Officially, there are in Myanmar 135 ethnic groups including 8 main groups. The most important (69% of the population) is the Bamar group located in the central valleys where the big cities Mandalay and Yangon are located. Hpa-An is situated in the Kayin state where the Karen people live. The men are recognizable because their longyi looks like the longyi of women: colourful with horizontal patterns. The Karen group is also famous for their independent claims. The next city, Mawlamyine is located in the Mon state. In the past, the Mon people dominated the region. Now, they are not distinct because lot of the Bamar custom come from the Mon tradition.

The country is difficult to rule with this ethnic diversity. Numerous tensions and conflicts exist between the different groups. Probably the most tragic is the fate of the Rohingyas people. This Muslim group living in the Arakan state in the south-west of Myanmar was deprived of its nationality in 1962, becoming stateless. Since 2010, the Rohingyas people are victims of strong violences  supported by Buddhist extremists. A part of the population tried to flee to Bangladesh, Indonesia or Malaysia but in very bad conditions, many died by drowning. The famous Aung San Suu Kyi, leader of the democratic movement and holder of the peace Nobel prize was accused to keep quiet about this tragedy.

Moulmein : Maison de thé | Tea house

Moulmein : Maison de thé | Tea house

Under the British domination, Mawlamyine was the first capital city. In town, there are many mosques and some old churches. The Buddhist temples are concentrated on a hill which overlooks the town. We visited a wonderful one. It seemed very authentic, for once the sculptures are fine and the finishing touches are meticulous. The neglected courtyard gave it a nice charm.
In this city we liked to go in teahouses. Their ancient aspect charmed us. On the tables, there were always some fries dishes or sweet ready to be enjoyed. By the way, it was often like this in restaurants, we ordered one dish each and get a dozen of plates on the table. We liked the Burmese food, it was a shame that they put the fish sauce everywhere.
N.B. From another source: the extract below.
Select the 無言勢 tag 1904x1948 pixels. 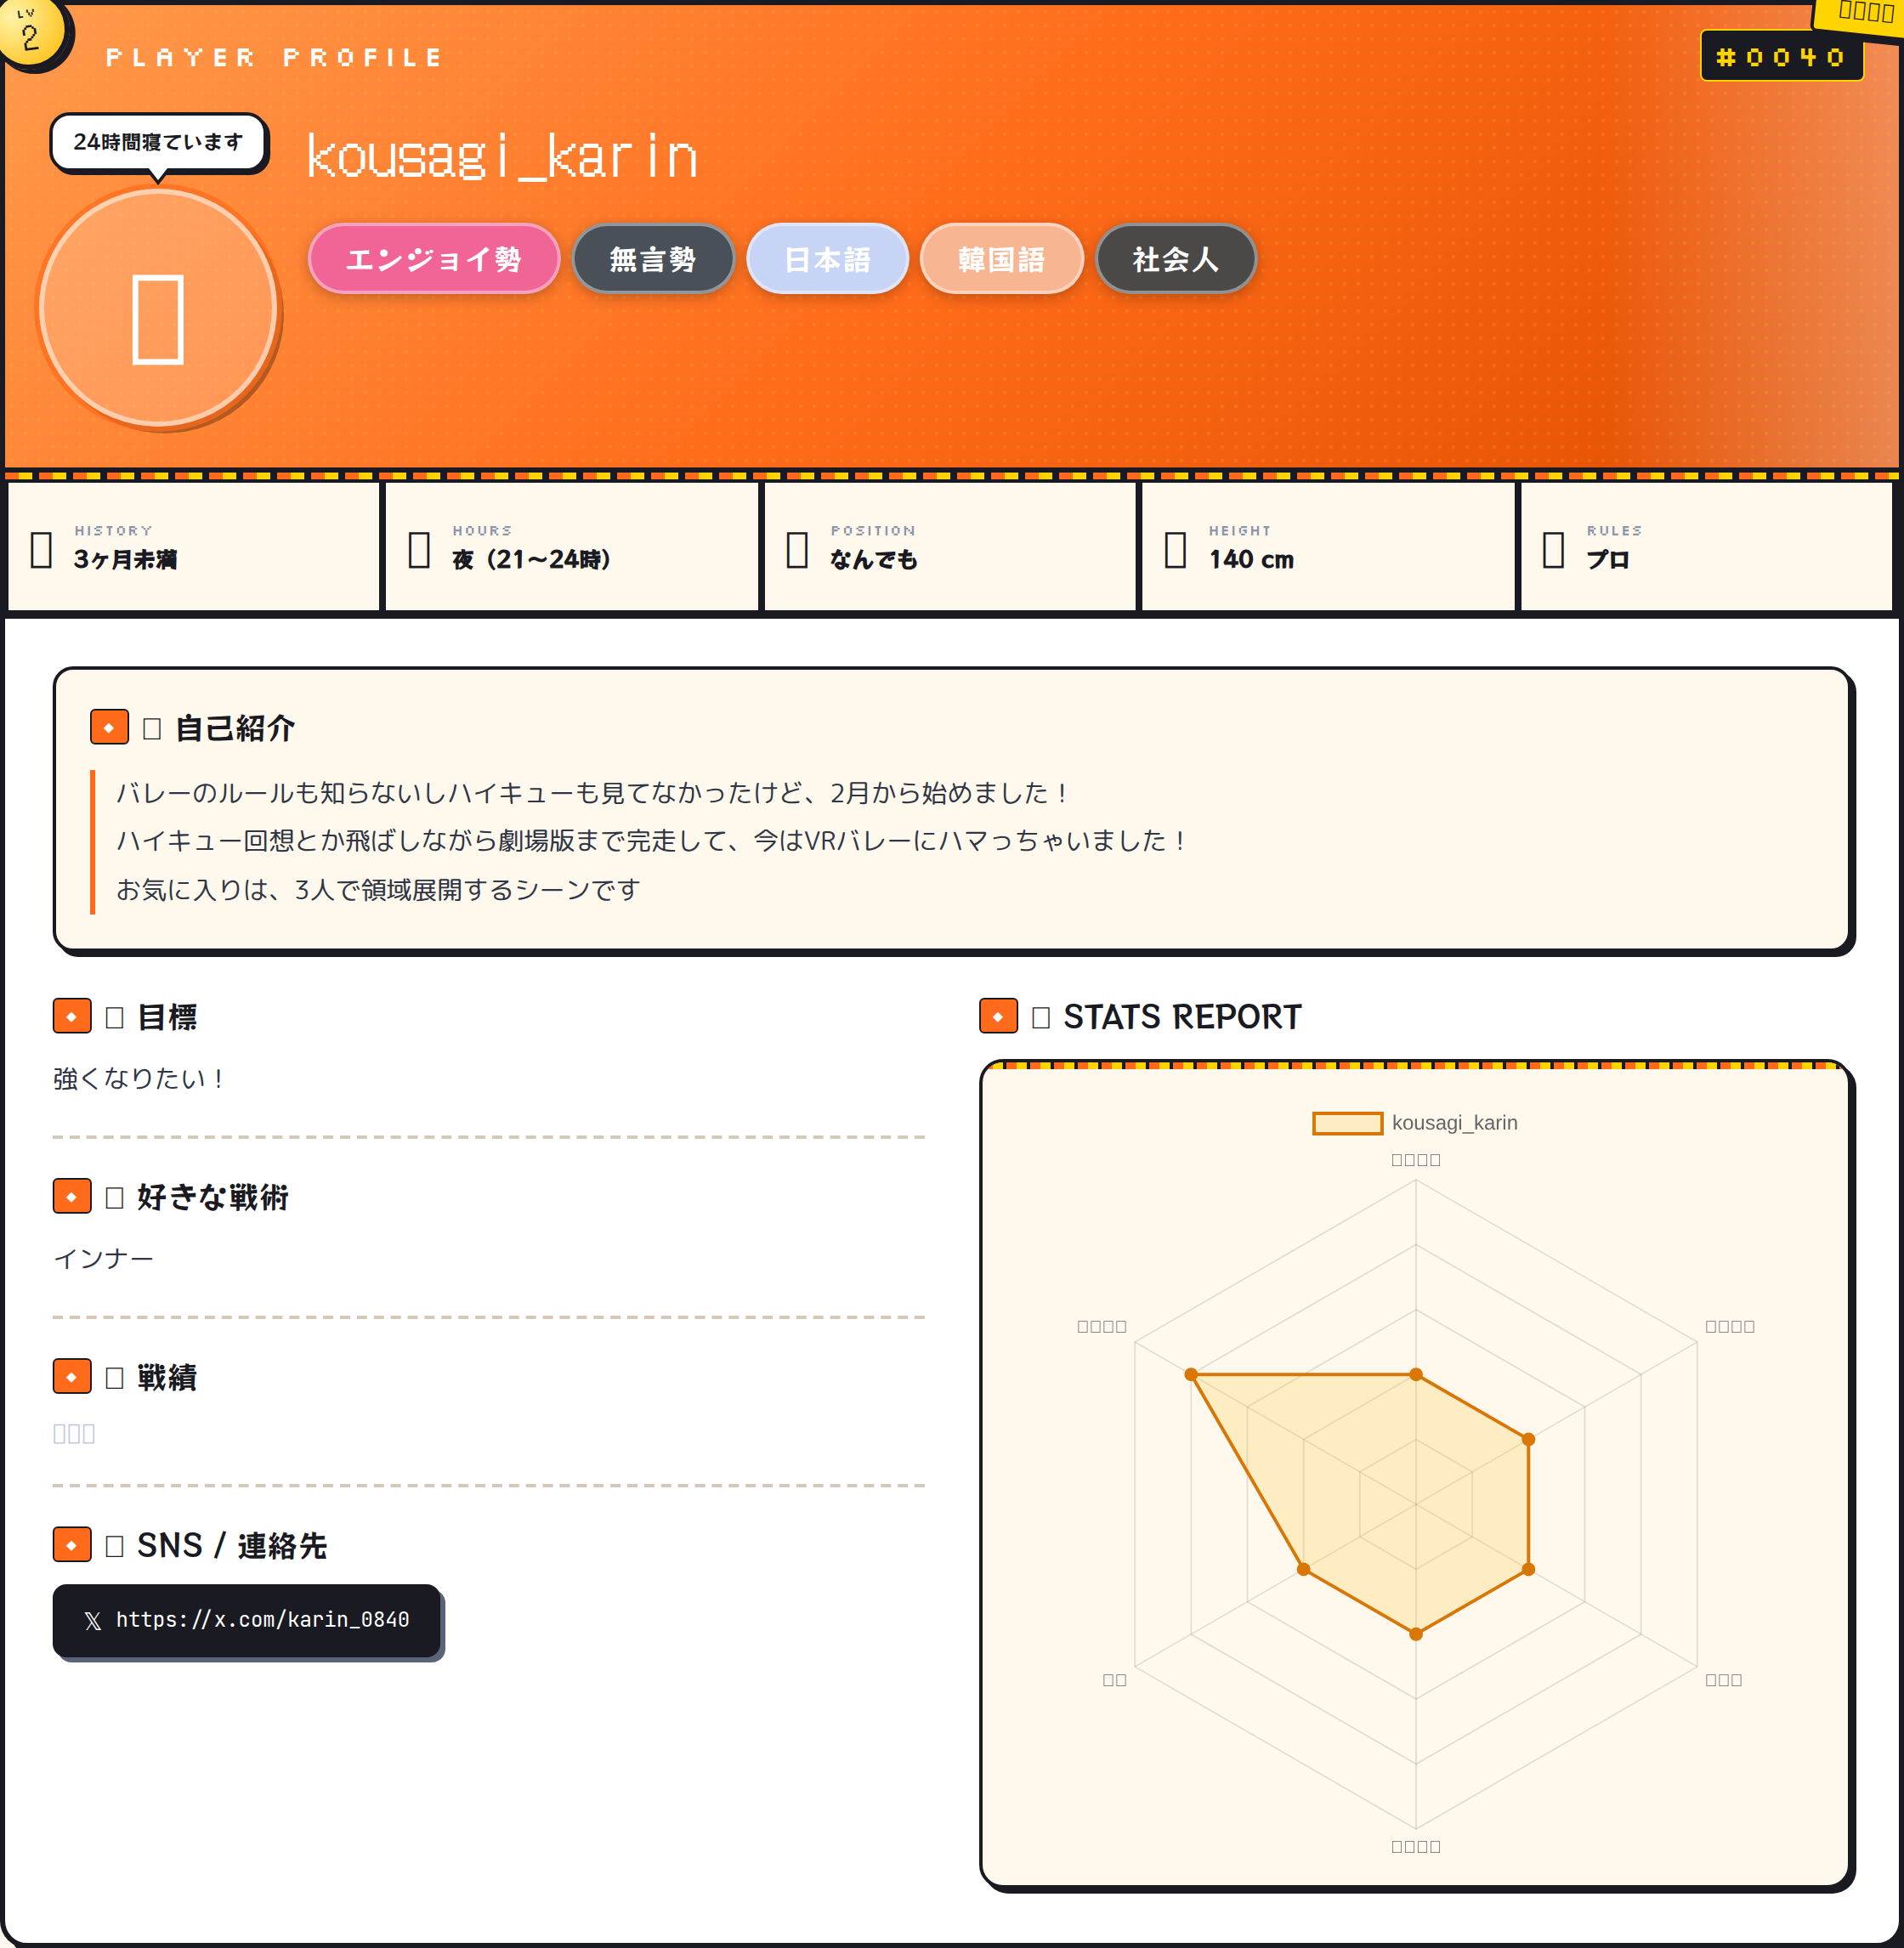tap(652, 259)
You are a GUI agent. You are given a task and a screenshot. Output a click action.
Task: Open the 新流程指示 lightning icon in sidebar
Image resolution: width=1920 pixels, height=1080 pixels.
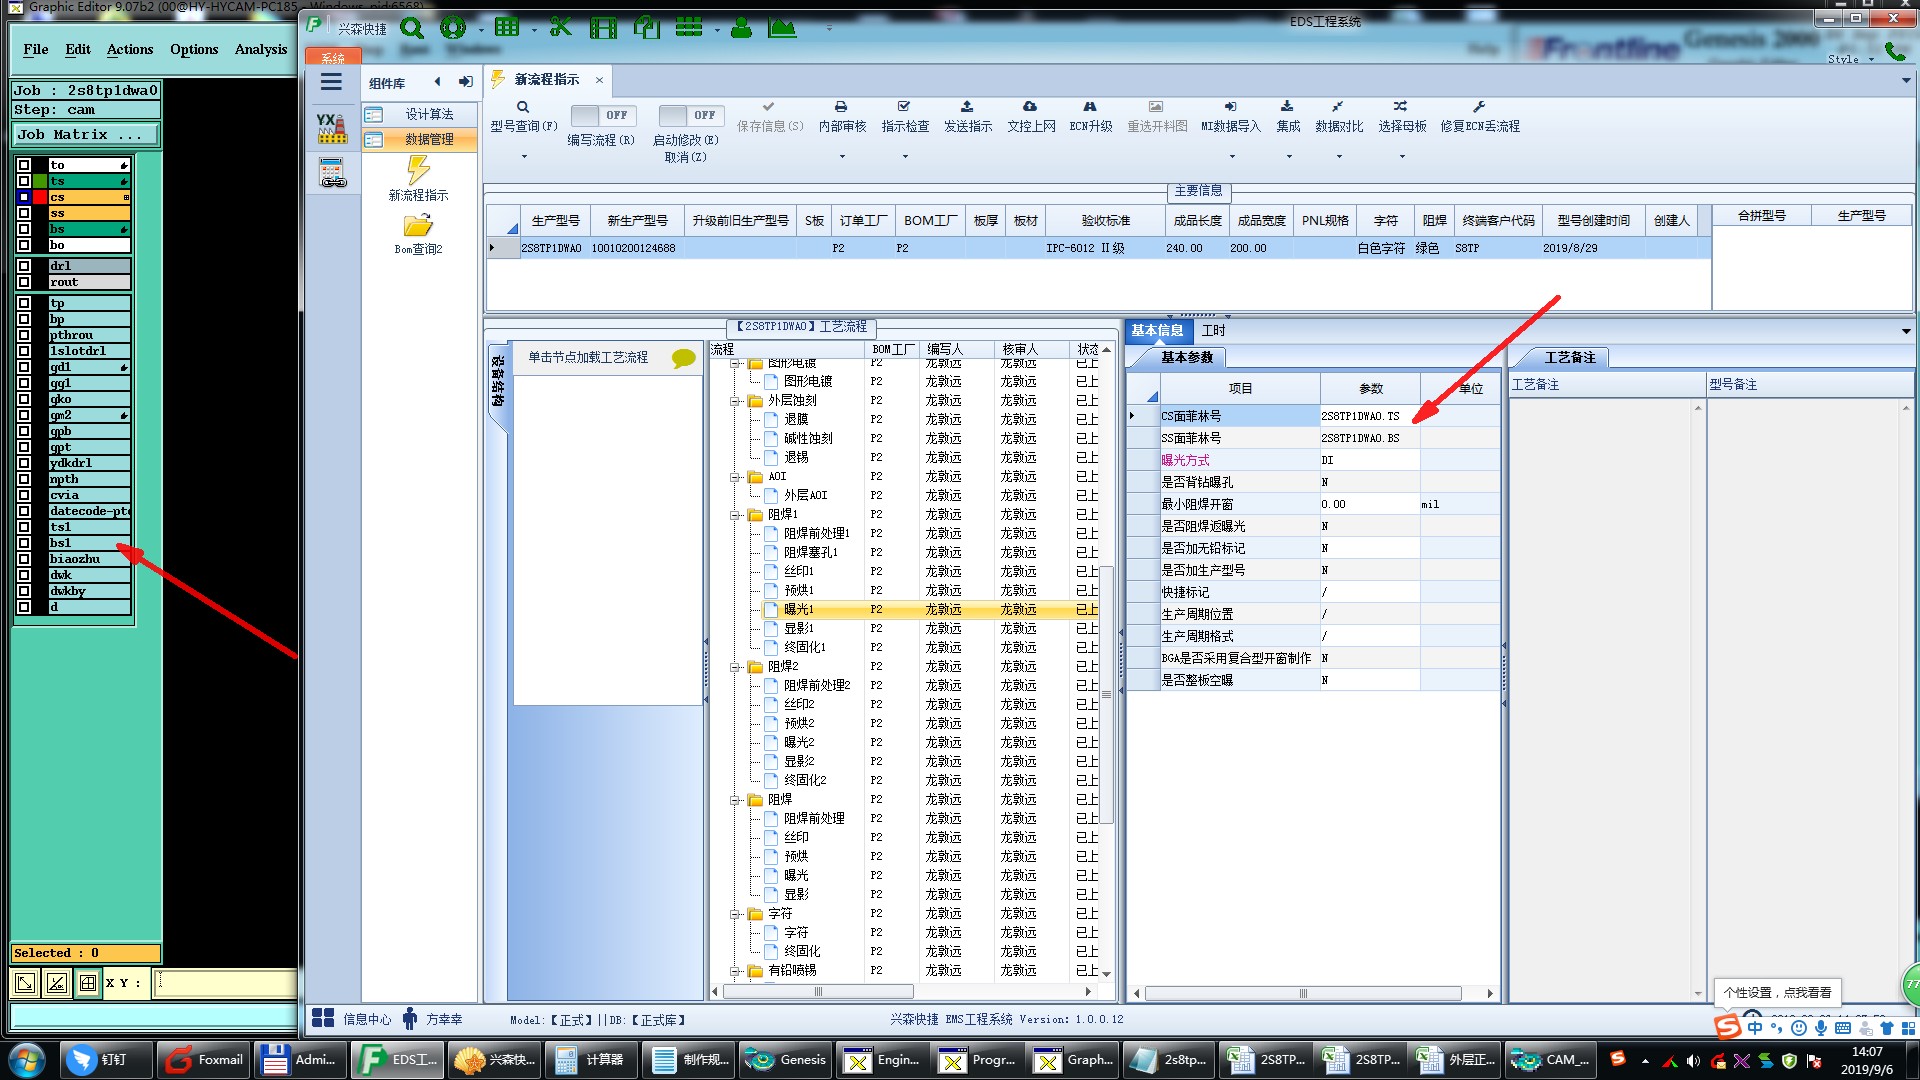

Some streets of the city are very wretched. Some people live with nothing. Despite its natural resources, the development of Myanmar is late on its neighbours. The wealth and the power are still in the hand of few people.
We were also appalled by the amount of trashes on the sides of the roads or in the rivers. Myanmar has to work on the cleanliness. For example, we had to take our shoes off before enter in any sacred place but they are sometimes very dirty, we came back with black feet.

Chemin chaotique | Bad road

Chemin chaotique | Bad road

After riding on a chaotic road reminding Tajikistan, we spent the last night in a good guest house in the town of Kawkareik. Here, electricity was available only after 6 p.m., at the dusk.

In 10 days, we discovered a country where traditions were still very important. Locals are welcoming and the food was good. What a pity that misery and lack of freedom were still there. We will come back!

The 20th of February, we crossed the friendship bridge to come back in Thailand for the third and last time.